Increasing flexibility for frontline and site-based roles leads to improved health and wellbeing, better work-life balance and increased job satisfaction.
REC's Labour Market Tracker, in conjunction with Lightcast, offers a similar story to the ONS and BCC.
- The number of overall active postings in June 2024 was 1,689,040 – down by 1.6% on the number of postings in May 2024 but still above pre-pandemic levels.
- There were 737,584 new job postings in June 2024 – a 2.6% decline from the month before.
- Of the top ten jobs with the highest increase in postings from May to June, five were related to the driving and logistics industry.
- Compared to the previous month, the Construction industry had a 1.7% increase in the number of job postings.
A major study from the Institute of Employment Studies, and Timewise has concluded that increasing flexibility for frontline and site-based roles leads to improved health and wellbeing, better work-life balance and increased job satisfaction.

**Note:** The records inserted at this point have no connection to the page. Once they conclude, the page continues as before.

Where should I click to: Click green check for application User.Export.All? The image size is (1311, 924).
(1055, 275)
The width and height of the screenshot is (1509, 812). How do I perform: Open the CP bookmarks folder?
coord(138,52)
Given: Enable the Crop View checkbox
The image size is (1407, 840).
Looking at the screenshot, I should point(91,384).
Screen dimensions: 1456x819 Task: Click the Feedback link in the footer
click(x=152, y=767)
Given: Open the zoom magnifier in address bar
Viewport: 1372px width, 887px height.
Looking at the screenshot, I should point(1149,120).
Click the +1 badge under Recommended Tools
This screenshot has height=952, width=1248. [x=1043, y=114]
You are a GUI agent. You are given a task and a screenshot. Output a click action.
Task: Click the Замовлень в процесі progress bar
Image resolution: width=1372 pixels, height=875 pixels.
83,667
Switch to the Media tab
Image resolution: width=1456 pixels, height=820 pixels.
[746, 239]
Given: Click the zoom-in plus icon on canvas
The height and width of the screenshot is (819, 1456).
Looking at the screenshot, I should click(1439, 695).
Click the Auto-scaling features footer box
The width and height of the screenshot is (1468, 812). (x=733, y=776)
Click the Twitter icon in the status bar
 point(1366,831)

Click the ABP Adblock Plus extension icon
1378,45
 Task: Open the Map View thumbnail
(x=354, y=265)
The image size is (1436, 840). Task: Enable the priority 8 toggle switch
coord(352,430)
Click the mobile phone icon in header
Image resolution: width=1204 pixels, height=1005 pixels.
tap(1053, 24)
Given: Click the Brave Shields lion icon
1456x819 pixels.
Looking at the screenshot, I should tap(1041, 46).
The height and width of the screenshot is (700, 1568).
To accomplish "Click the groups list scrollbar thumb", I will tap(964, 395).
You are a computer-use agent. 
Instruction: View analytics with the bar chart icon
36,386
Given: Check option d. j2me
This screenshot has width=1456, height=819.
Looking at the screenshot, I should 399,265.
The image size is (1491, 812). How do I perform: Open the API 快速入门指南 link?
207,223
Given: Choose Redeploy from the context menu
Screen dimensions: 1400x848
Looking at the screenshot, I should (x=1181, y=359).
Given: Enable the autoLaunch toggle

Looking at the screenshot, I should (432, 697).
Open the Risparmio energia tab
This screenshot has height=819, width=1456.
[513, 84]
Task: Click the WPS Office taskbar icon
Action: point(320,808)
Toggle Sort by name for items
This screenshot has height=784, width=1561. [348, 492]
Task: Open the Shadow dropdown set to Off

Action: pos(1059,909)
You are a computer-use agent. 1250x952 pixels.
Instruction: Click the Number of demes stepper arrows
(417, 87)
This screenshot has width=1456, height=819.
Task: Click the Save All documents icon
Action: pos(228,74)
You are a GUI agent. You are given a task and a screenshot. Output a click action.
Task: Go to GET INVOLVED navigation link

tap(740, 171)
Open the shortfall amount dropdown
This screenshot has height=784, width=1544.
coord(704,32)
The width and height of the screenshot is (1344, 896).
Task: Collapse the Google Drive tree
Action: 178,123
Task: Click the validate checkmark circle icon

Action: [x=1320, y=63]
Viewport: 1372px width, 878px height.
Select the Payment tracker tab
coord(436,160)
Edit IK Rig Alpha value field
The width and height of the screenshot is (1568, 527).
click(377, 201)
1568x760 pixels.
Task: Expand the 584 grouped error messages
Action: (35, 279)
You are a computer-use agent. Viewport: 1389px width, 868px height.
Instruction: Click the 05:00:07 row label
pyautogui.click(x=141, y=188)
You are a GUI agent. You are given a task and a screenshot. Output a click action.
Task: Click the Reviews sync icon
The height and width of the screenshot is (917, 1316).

- The Flex for All study , funded by Impact on Urban Health, examined three employers – Guy's and St Thomas' NHS Foundation Trust, Sir Robert McAlpine and Wickes – in a two-year long action research programme to introduce flexibility into frontline roles and evaluate its impact, on both the individual and the organisation
- It found that - increasing flexibility in frontline and site-based roles improved health and wellbeing, work-life balance, and raised levels of job satisfaction. For example, before the pilot, half of survey respondents agreed with the statement 'my current working arrangements allow me to maintain a good level of personal health and wellbeing' (51%). At the end, 82% of pilot participants agreed.
- Offering opportunities for increased flexibility reduced sickness absence, increased organisational loyalty and improved performance.
- All participating organisations experienced a change process that prompted a cultural shift in the way work is done. Good practice change management processes emerged as highly relevant to implementing these flexible working policies successfully (such as piloting, monitoring change and internal advocacy).
- Devolving responsibility to individual teams ensured that solutions were co-designed with those employees who would be affected by the changes, predicating success.
- Individual autonomy was central to accruing benefit from the flexibilities on offer. Where employees were empowered to choose approaches that worked for them and their team, they were better able to balance their work commitments with their personal priorities.
- The research found a strong demand for flexible options among employees.